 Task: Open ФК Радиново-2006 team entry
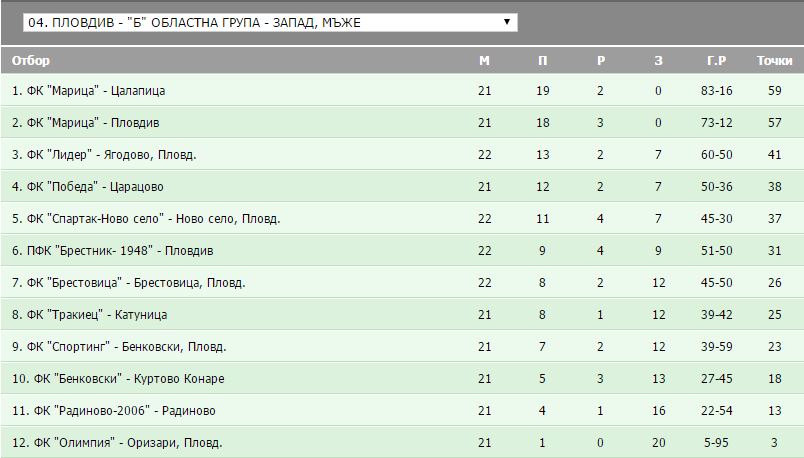pyautogui.click(x=113, y=411)
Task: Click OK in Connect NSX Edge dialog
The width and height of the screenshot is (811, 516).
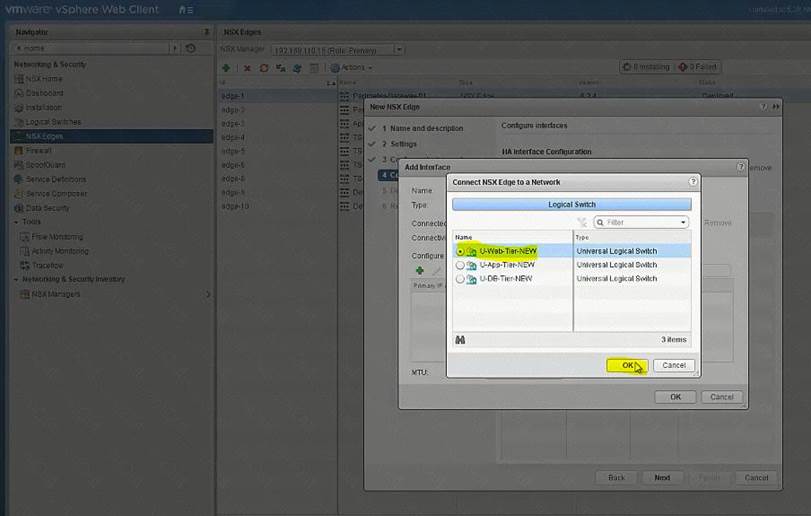Action: pyautogui.click(x=627, y=365)
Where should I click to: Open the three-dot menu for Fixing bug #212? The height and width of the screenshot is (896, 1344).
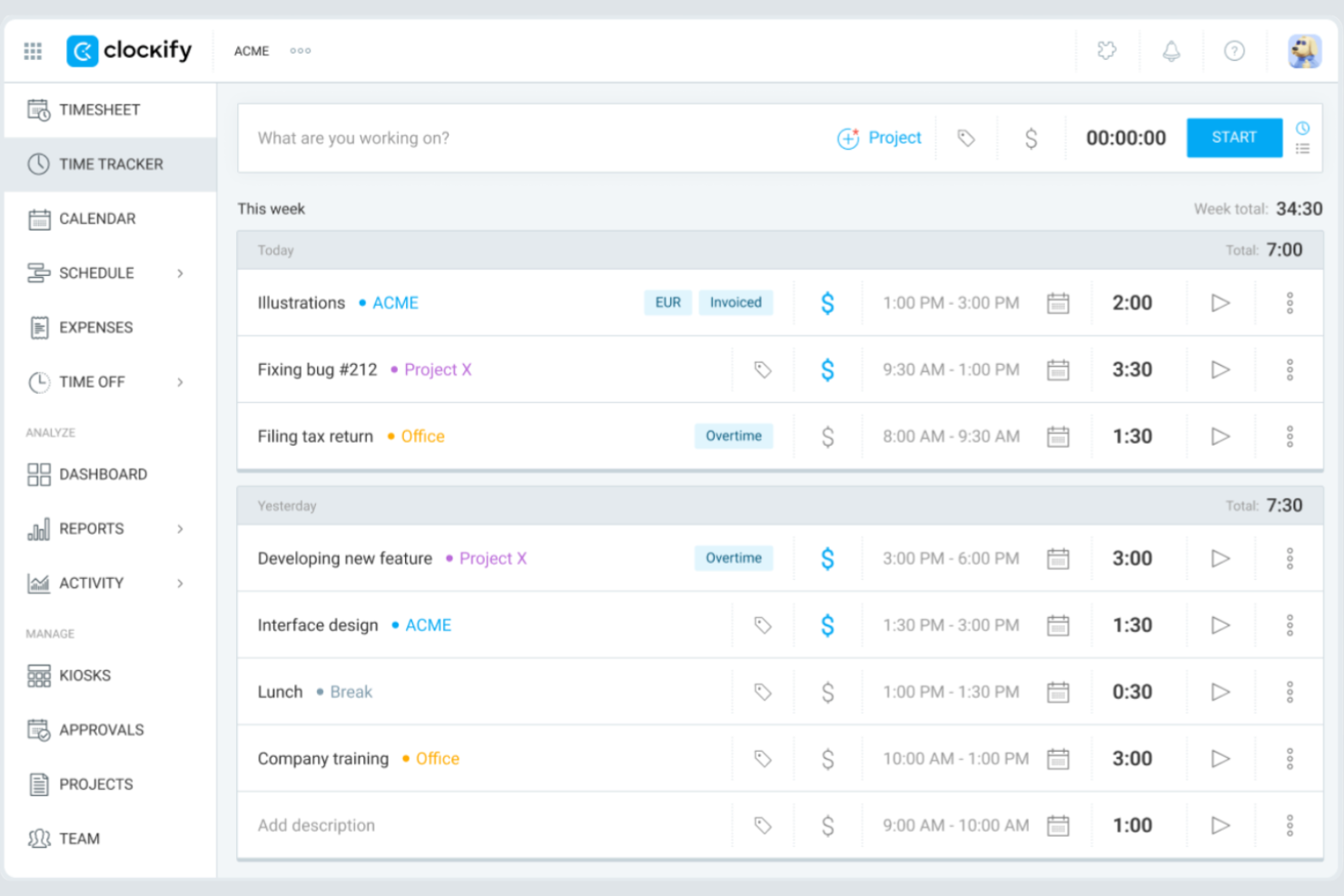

Exercise description >> Exactly as written, copy out the listing, but without any pictures.

Finished task >>
 Task: Open ФК Радиново-2006 team entry
pyautogui.click(x=113, y=411)
Task: Click OK in Connect NSX Edge dialog
The width and height of the screenshot is (811, 516).
Action: pyautogui.click(x=627, y=365)
Where should I click to: Open the three-dot menu for Fixing bug #212? The height and width of the screenshot is (896, 1344).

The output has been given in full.